2018年にスタートアップとして設立されたGlassomer GmbH(本社:ドイツFreiburg)は、射出成型が可能な石英ガラスの製造とプレミアムガラス部品の製造を専門としています。「この技術は、少なくとも光学、医療技術、ソーラー、化学、自動車分野などにおいて、大きな可能性を秘めています。」と、ENGELのテクノロジー・プロダクト・マネージャーであるClemens Kastner氏は強調します。Glassomerは、この新しい技術を使い始めるための壁を低くし、大量生産への道を開くものです。Glassomerの材料は、射出成形で加工することができます。重要なのは、射出成形機が厳しい精度要件を満たしているかどうかです。
Glassomer社が開発し特許を取得したこの材料は、従来の射出成形と同じようにペレットとして射出成形機に供給されます。プラスチックとガラスの混合物であり、130℃の温度と20秒以下のサイクルタイムで射出成形が可能です。射出成形後、脱バインダーによりプラスチックが除去されます。部品は焼結され、ミクロ構造に至るまで部品の形状を正確に保ちます。後処理をすることなく、高品質かつ光学的な表面を実現することができます。
ガラスの成型には通常、非常に高い温度と有毒な化学物質が必要です。射出成形による生産は、これに代わる、エネルギー効率、コスト効果、持続可能性に著しく優れた方法です。射出成形でガラスを加工するもう一つの理由は、デザインの柔軟性が高いということです。射出成形では、従来のガラス加工では考えられなかった多くの形状を、事実上非常に短時間で製造することができます。
ENGELとGlassomerは、ガラス射出成形技術の産業応用に共同で取り組んでいます。FreiburgにあるGlassomerの新しい生産フロアでは、すでに量産アプリケーションのための最初のサンプル検査が行われています。
ミクロ工学分野の厳しい精度要件を満たすため、ENGELはGlassomerに全電動式射出成形機e-motion 50 TLと、クリーンルーム設計の一体型リニアロボットviperを提供しました。
現在進行中の共同開発には、ENGELの光学およびミクロ射出成形のアプリケーション分野におけるノウハウと長年の専門知識が活かされています。e-motion TL機シリーズは、もともとポリカーボネートとシクロオレフィンコポリマー製のスマートフォン用カメラレンズの生産用に開発され、今ではこの業界で広く使用されています。
「光学分野では、生産される光源が常に小さくなっています。これは、エネルギー密度がますます高くなることを意味し、化学的および熱的安定性の高いガラスで微細なレンズ構造を製造する必要があります。」と、Kastner氏はENGELが材料としてのガラスに取り組む理由を説明しています。
スマートフォンの超高解像度カメラ用レンズや、自動車などのセンサー用途が開発の焦点の一つとなっています。

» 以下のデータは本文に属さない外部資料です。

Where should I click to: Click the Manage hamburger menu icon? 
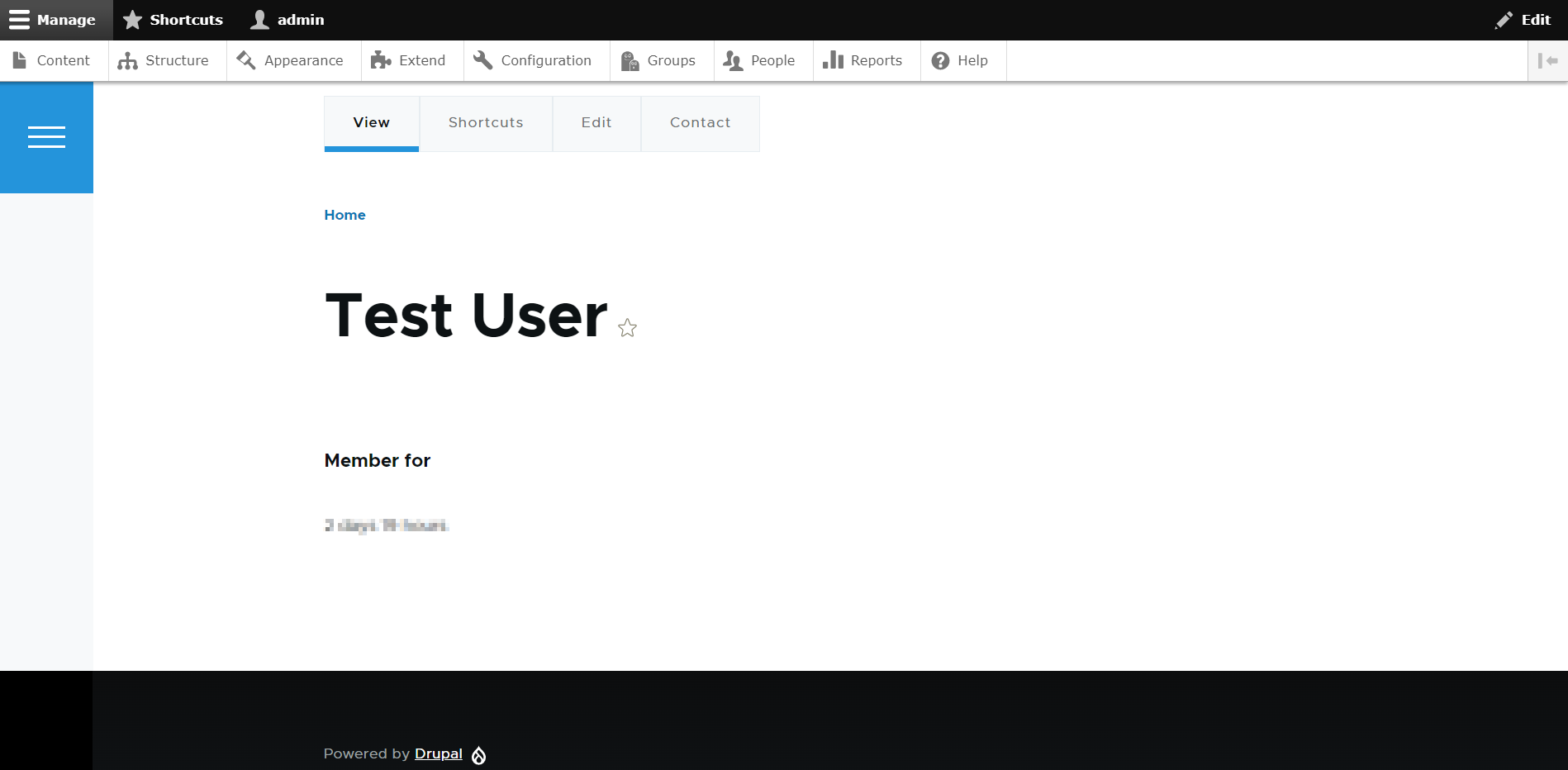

さらに、ミクロ流体工学の分野におけるガラス射出成形は、ラボオンチップへの応用も可能で、最高の成形精度と高い費用対効果、持続可能性を両立させる大きな可能性を秘めています。
この共同開発は、ガラス射出成形技術のさらなる発展のための基礎となるものです。(写真L→R)ENGELのテレトロニクス営業部長Rudolf Ehrenweber氏、GlassomerのCSO Frederik Kotz-Helmer氏、CEO Dorothea Helmer氏、ENGELのテクノロジー・プロダクト・マネージャーClemens Kastner氏。